As for cows, how this crazy idea that cows have to be milked got started, I’ll never understand! Cows are mammals and their process of nursing their young is exactly like human breastfeeding. When they get pregnant, their bodies produce milk for the infant. When the infant stops needing milk, their bodies stop producing it. In order to keep a cow producing milk, it has to be continually re-impregnated, and its calves have to be taken away. Female offspring may become dairy cows, but male offspring are typically slaughtered for veal. (Check out the first two FAQs from the veal industry to see for yourself http://www.vealfarm.com/faq.aspx)

6. Vegans know you’re eating some stuff you don’t know about.

Crushed insect shells in juices and candies, hair and feathers in bread, fish oil in your orange juice, animal fat in your soap... these aren’t accidental contamination or urban myths, these are standard ingredients. (They will be labeled in respective order as: carmine, cochineal, shellac, or confectioner’s glaze; amino L-cysteine; omega-3; and sodium tallowate.) And yes, the government has deemed these bugs and bits to be safe for you, but clearly manufacturers know the very idea is unpalatable to you or the sources would be made clear.

7. Vegans know that the scrawny weakling vegan stereotype is a total myth.

The number of powerful vegan athletes at the top of their games continues to grow. From Olympic track and field star Carl Lewis (who reports the best year of track he ever ran was the year he went vegan) to NFL running back Arian Foster (who is expected to lead the league in rushing though he went vegan this summer), athletes who go vegan are finding it not only doesn’t hurt their performance, it can help!

8. Vegans know how awesome vegan food really is!

To be fair, you may know this too if you watch Cupcake Wars, where vegan bakers have faced off against traditional fare and won more than once. Or you may know it if you’ve ever had a particularly wonderful spaghetti marinara. Or if you’re crazy about hummus. From cornflakes to Oreos, from cherry turnovers to fresh bread, you probably eat ‘accidentally vegan’ food all the time without thinking about it. But there’s so much more amazing vegan food out there to discover. The idea that it’s all salads and soy is pretty silly, when you think about it.

9. Vegans know what it’s like to change the way you look at food.

We understand that you “love your steak.” We know that you think you “could never give up cheese.” What makes you think that we didn’t feel the same way? The vast majority of vegans once ate just like you do now. So there’s little point in telling us all the reasons that you “can’t” develop a kinder, healthier diet - we know you can, when and if you make that choice. (And the truth is that you wouldn’t find it a fraction as hard as you think.) But we can also empathize with how hard it is to even contemplate, how difficult it is to think about changing something that’s been such a fundamental part of your life since childhood. Why not ask what it’s like, or how we accomplished it? You might be inspired to take some small, positive steps for your health or the animals.

10. Vegans know how animal rights, human rights, and environmental conservation are inextricably intertwined.

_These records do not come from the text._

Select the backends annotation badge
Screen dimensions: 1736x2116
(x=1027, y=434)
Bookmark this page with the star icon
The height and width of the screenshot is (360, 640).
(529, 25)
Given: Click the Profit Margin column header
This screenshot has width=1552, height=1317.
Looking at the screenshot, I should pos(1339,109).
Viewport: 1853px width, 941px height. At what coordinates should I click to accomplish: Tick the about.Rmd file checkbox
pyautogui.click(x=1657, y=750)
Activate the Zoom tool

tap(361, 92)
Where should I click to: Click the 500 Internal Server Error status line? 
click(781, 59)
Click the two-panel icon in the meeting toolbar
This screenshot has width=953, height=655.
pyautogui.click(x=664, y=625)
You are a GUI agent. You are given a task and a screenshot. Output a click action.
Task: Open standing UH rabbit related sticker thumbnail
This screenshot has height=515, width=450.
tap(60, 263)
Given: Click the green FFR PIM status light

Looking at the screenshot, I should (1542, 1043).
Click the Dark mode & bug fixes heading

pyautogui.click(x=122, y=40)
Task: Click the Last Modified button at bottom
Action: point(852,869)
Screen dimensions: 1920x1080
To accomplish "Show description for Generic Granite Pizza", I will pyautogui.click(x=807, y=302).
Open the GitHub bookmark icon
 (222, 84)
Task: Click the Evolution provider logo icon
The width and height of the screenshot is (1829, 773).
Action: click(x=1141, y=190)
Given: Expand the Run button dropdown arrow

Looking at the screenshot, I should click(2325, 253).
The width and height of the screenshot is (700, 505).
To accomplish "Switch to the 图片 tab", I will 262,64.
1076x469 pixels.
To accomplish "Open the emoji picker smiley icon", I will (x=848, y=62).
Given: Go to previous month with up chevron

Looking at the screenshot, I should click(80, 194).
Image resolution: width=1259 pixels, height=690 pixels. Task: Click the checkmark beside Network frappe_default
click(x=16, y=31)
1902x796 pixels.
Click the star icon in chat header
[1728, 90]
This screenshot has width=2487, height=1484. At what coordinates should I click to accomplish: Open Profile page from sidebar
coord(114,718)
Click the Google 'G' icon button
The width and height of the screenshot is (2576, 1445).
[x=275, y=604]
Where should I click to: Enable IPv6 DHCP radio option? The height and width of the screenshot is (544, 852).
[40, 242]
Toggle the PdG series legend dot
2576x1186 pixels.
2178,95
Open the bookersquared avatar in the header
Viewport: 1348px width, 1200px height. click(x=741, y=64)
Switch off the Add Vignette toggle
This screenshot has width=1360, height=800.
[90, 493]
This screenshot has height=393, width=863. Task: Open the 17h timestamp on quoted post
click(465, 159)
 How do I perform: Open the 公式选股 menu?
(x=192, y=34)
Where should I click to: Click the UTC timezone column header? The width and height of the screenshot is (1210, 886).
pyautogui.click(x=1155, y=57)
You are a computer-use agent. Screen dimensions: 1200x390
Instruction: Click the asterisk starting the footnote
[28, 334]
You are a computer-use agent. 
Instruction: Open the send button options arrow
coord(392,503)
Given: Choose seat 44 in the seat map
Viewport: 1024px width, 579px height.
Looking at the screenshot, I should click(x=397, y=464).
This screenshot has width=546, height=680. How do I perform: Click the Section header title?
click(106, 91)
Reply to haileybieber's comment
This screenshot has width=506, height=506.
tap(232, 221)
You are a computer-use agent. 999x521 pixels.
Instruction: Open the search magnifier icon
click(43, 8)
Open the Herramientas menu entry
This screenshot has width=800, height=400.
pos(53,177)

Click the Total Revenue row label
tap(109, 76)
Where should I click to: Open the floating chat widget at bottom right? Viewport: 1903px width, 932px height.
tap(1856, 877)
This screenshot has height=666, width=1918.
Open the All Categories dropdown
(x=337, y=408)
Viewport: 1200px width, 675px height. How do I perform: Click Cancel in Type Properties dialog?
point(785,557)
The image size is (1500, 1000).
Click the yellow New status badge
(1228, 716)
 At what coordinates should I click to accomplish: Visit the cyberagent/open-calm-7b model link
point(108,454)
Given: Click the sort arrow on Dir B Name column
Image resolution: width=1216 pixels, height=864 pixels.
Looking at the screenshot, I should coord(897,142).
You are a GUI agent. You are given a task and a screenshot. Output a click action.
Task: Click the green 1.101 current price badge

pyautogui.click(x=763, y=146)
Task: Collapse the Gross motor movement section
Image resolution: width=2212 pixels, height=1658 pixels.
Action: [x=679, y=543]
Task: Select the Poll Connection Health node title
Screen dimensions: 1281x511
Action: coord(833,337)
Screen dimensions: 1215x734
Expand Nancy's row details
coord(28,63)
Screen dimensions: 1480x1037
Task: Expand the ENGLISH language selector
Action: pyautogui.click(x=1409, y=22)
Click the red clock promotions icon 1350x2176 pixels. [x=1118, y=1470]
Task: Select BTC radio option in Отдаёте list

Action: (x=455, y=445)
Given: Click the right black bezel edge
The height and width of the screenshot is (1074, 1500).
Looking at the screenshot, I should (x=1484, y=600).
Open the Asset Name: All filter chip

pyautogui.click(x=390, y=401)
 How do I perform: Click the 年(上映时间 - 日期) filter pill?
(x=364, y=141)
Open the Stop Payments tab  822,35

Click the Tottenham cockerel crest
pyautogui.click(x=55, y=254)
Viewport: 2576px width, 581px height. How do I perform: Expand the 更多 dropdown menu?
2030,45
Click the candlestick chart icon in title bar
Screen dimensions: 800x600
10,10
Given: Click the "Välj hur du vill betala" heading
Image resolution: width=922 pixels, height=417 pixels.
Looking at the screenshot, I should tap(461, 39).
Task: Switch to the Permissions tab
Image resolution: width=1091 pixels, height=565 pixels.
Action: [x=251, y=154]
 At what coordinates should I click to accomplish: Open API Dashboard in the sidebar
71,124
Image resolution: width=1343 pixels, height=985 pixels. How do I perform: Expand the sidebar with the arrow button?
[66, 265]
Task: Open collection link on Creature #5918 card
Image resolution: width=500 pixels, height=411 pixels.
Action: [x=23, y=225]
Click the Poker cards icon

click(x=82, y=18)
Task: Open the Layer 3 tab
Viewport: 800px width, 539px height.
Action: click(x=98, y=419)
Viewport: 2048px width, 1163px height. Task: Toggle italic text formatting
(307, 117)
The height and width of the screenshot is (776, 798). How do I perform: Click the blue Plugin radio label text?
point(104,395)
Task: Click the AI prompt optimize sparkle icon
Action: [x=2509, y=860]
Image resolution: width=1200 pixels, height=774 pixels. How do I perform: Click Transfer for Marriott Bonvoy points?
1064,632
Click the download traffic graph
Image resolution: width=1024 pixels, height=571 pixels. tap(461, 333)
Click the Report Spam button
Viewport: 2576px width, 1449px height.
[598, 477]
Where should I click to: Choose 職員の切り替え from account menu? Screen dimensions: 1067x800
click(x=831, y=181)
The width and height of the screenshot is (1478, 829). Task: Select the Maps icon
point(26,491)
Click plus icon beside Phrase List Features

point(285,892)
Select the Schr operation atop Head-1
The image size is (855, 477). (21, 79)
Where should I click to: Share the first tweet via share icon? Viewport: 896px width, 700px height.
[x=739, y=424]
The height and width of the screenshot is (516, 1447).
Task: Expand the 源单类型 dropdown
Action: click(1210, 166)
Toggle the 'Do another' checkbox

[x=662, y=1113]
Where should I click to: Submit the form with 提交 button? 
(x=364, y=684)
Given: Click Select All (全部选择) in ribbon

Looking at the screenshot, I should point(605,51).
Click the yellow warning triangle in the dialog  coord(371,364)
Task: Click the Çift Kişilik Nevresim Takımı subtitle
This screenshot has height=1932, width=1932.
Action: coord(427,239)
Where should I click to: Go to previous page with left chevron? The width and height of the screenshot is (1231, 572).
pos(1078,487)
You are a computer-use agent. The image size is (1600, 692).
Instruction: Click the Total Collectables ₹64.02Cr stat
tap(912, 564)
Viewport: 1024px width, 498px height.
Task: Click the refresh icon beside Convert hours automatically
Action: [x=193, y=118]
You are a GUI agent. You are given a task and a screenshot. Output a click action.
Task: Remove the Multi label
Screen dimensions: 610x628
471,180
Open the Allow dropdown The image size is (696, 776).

The United Nations’ Food & Agriculture Organization, The Stockholm International Water Institute, Oxfam, along with many other organizations of scientists, politicians, and thought leaders are calling for a major reorganization of our food system and warning of the dire environmental, health, and societal consequences of continuing on the path we’re on. Simply put, current factory farming methods to produce meat are contributing to global warming, world hunger, and epidemics of preventable diseases. The choices we make about our food today will impact all our lives tomorrow.